Com o orgulho ferido, fez uma meia volta dramaticamente marcial e começou a afastar-se atirando para trás um “– Tenha uma boa noite.”
- Espere! – A voz dela ecoou, metálica.
Ele estacou mas não se voltou, aguardando.
- Espere, não vá. Peço que me desculpe. – Agora era toda suavidade.
António voltou-se lentamente. Estava sentada na campa onde estava debruçada há pouco, de perna cruzada, exibindo-a, bem torneada, um pouco acima do joelho.
A respiração dele soltava uma pequena nuvem de vapor a cada expiração… Como baixara a temperatura tão de repente.
- Estou muito nervosa – Recomeçou – Não sei o que digo, além de que não o conheço de lado nenhum, é normal que suspeite das suas intenções…
- Ok. Tentou ele. Vamos recomeçar. Peço que me desculpe mas não pude evitar de a ouvir chorar e como um bom idiota intrometido que sou, vim ver se necessitava de ajuda.
O seu sorriso foi como se a noite se tornasse dia.
- Obrigada. Eu não sou muito boa a lidar com pessoas, tenho pouco contacto e como tal pouco tato. Eu é que peço desculpas.
Sentiu-se a atmosfera a aliviar e embora o ar tivesse arrefecido imenso, havia calor nas palavras dela.
- Chamo-me António. – Instigou ele dando um passo na direção dela que se ergueu.
- Eu sou a Susana. – De novo o sorriso quente.
- Mas claro, “A Susana”. - Brincou ele. - Não uma Susana qualquer. Muito prazer. – A mão estendida amigavelmente ficou sem retribuição durante uns segundos, antes que ela se convencesse a aperta-la.
Por fim uma mão pequena e gelada tocou a dele. De leve e rapidamente.
- Que mão tão fria. Parece incrível como este local é frio enquanto lá fora há tanto calor.
- Como queres encontrar calor entre aqueles que o perderam há muito? – O rosto sério era de uma beleza clássica. – A morte é fria e negra.
Também António assumiu um rosto sério. – Mas veio procurar consolo junto dela.
- Não vim procurar consolo, estou para além de qualquer consolo. Aqui vai havendo alguma paz, entre aqueles que conseguem repousar.
- Com isto estou a esquecer a minha atitude cavalheiresca e não a estou a ajudar em nada, apenas a conversar.

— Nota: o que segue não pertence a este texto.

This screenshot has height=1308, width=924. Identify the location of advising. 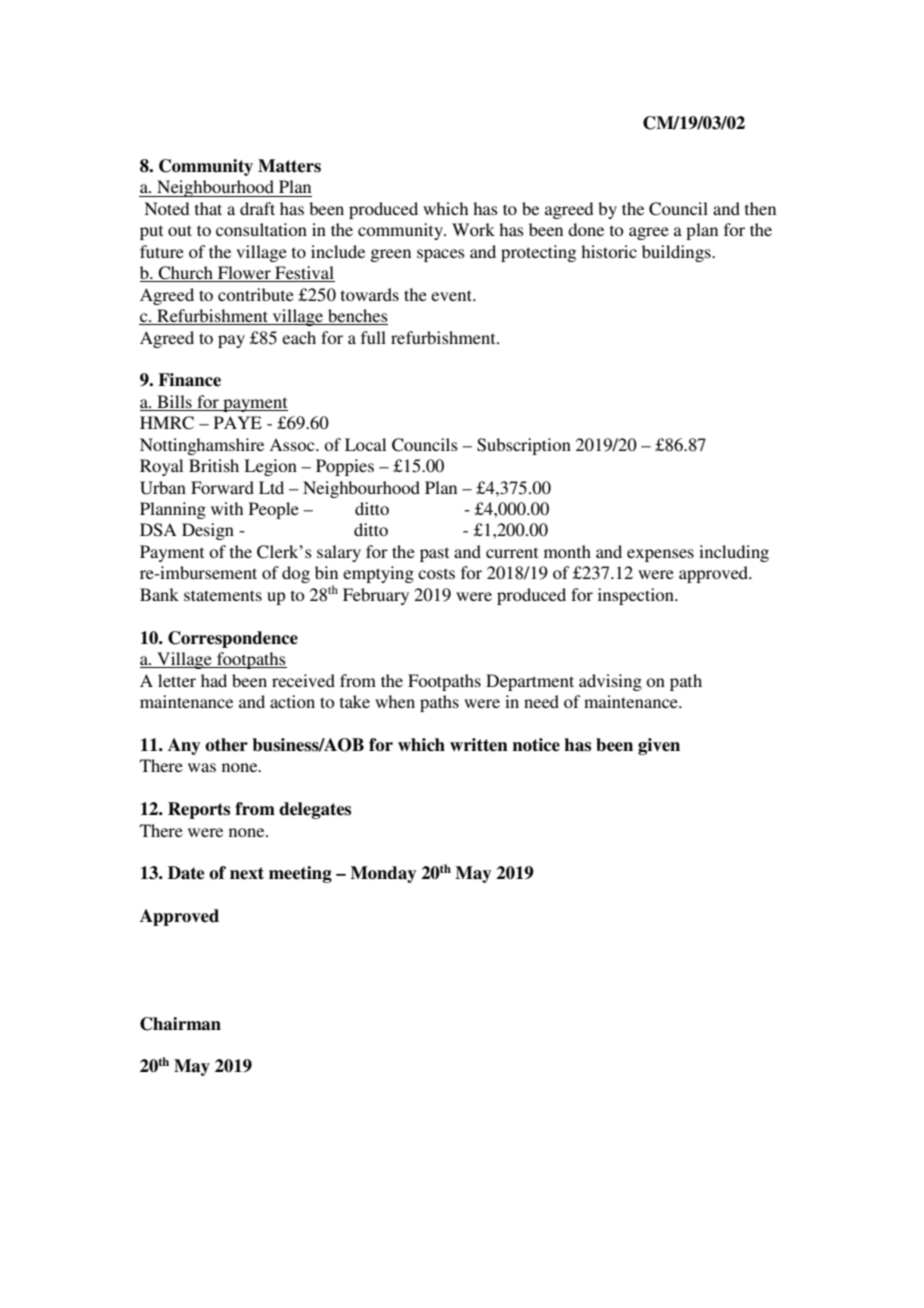
(610, 682).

As palavras foram bem recebidas pois o belo sorriso retornou. – Estar a conversar consigo já é uma boa ajuda. Há muito tempo que não falo com ninguém… Que valha a pena.
- Por vezes as coisas parecem melhores depois de falarmos sobre elas… Não parecem tão negras e muitas vezes acabamos por rir da nossa atitude. – Tentou o jovem sentando-se na laje onde ela se sentara anteriormente.
- Acredite que o meu… Chamemos-lhe problema, não é para rir e… Algo definitivo.
Sentou-se ao lado dele.
- Mas trata-se de algo que um estranho possa ajudar?
- Não. De todo.
- Assim, sem mais.
- Sem mais. E preferia não falar do assunto.
- Como queira.
Instalou-se um silêncio incómodo, de súbito interrompido por Susana. - Não fique aborrecido. Não quero parecer malcriada, mas incomoda-me falar do assunto.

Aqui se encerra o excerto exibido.